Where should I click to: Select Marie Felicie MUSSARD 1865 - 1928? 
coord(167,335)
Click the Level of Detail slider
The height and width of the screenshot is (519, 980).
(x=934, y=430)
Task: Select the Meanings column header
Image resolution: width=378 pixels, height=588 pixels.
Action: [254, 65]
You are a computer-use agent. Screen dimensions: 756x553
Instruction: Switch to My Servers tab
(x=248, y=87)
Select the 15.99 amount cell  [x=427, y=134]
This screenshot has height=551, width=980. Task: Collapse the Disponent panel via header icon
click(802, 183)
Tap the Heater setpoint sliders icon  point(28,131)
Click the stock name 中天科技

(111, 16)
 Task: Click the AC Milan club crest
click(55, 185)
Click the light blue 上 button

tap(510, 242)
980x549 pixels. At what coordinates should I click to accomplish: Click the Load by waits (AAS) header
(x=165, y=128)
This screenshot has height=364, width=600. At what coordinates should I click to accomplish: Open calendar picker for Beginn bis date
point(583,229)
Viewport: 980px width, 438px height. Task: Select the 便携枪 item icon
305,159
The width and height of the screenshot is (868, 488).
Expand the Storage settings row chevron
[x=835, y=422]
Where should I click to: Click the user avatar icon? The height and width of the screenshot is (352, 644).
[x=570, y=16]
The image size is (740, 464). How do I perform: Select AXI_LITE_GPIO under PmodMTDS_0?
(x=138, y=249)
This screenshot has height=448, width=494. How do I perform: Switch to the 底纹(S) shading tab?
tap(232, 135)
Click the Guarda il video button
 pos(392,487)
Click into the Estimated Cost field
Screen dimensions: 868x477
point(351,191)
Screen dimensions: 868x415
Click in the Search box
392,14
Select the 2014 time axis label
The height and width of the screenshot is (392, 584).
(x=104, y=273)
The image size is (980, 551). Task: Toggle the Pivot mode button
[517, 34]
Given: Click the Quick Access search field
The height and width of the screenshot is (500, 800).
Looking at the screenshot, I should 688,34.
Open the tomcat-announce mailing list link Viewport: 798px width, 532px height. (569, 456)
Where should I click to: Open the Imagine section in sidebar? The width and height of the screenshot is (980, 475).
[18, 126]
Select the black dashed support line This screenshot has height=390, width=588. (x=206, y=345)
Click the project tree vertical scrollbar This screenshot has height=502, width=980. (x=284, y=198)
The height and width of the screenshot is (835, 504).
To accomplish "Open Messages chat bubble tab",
-*-
Task brief: The material above needs to be copied out in full, exactly as given.

Task response:
Where should I click to: Select Marie Felicie MUSSARD 1865 - 1928? 
coord(167,335)
Click the Level of Detail slider
The height and width of the screenshot is (519, 980).
(x=934, y=430)
Task: Select the Meanings column header
Image resolution: width=378 pixels, height=588 pixels.
Action: [254, 65]
You are a computer-use agent. Screen dimensions: 756x553
Instruction: Switch to My Servers tab
(x=248, y=87)
Select the 15.99 amount cell  [x=427, y=134]
This screenshot has height=551, width=980. Task: Collapse the Disponent panel via header icon
click(802, 183)
Tap the Heater setpoint sliders icon  point(28,131)
Click the stock name 中天科技

(111, 16)
 Task: Click the AC Milan club crest
click(55, 185)
Click the light blue 上 button

tap(510, 242)
980x549 pixels. At what coordinates should I click to accomplish: Click the Load by waits (AAS) header
(x=165, y=128)
This screenshot has height=364, width=600. At what coordinates should I click to accomplish: Open calendar picker for Beginn bis date
point(583,229)
Viewport: 980px width, 438px height. Task: Select the 便携枪 item icon
305,159
The width and height of the screenshot is (868, 488).
Expand the Storage settings row chevron
[x=835, y=422]
Where should I click to: Click the user avatar icon? The height and width of the screenshot is (352, 644).
[x=570, y=16]
The image size is (740, 464). How do I perform: Select AXI_LITE_GPIO under PmodMTDS_0?
(x=138, y=249)
This screenshot has height=448, width=494. How do I perform: Switch to the 底纹(S) shading tab?
tap(232, 135)
Click the Guarda il video button
 pos(392,487)
Click into the Estimated Cost field
Screen dimensions: 868x477
point(351,191)
Screen dimensions: 868x415
Click in the Search box
392,14
Select the 2014 time axis label
The height and width of the screenshot is (392, 584).
(x=104, y=273)
The image size is (980, 551). Task: Toggle the Pivot mode button
[517, 34]
Given: Click the Quick Access search field
The height and width of the screenshot is (500, 800).
Looking at the screenshot, I should 688,34.
Open the tomcat-announce mailing list link Viewport: 798px width, 532px height. (569, 456)
Where should I click to: Open the Imagine section in sidebar? The width and height of the screenshot is (980, 475).
[18, 126]
Select the black dashed support line This screenshot has height=390, width=588. (x=206, y=345)
Click the project tree vertical scrollbar This screenshot has height=502, width=980. (x=284, y=198)
The height and width of the screenshot is (835, 504).
To accomplish "Open Messages chat bubble tab",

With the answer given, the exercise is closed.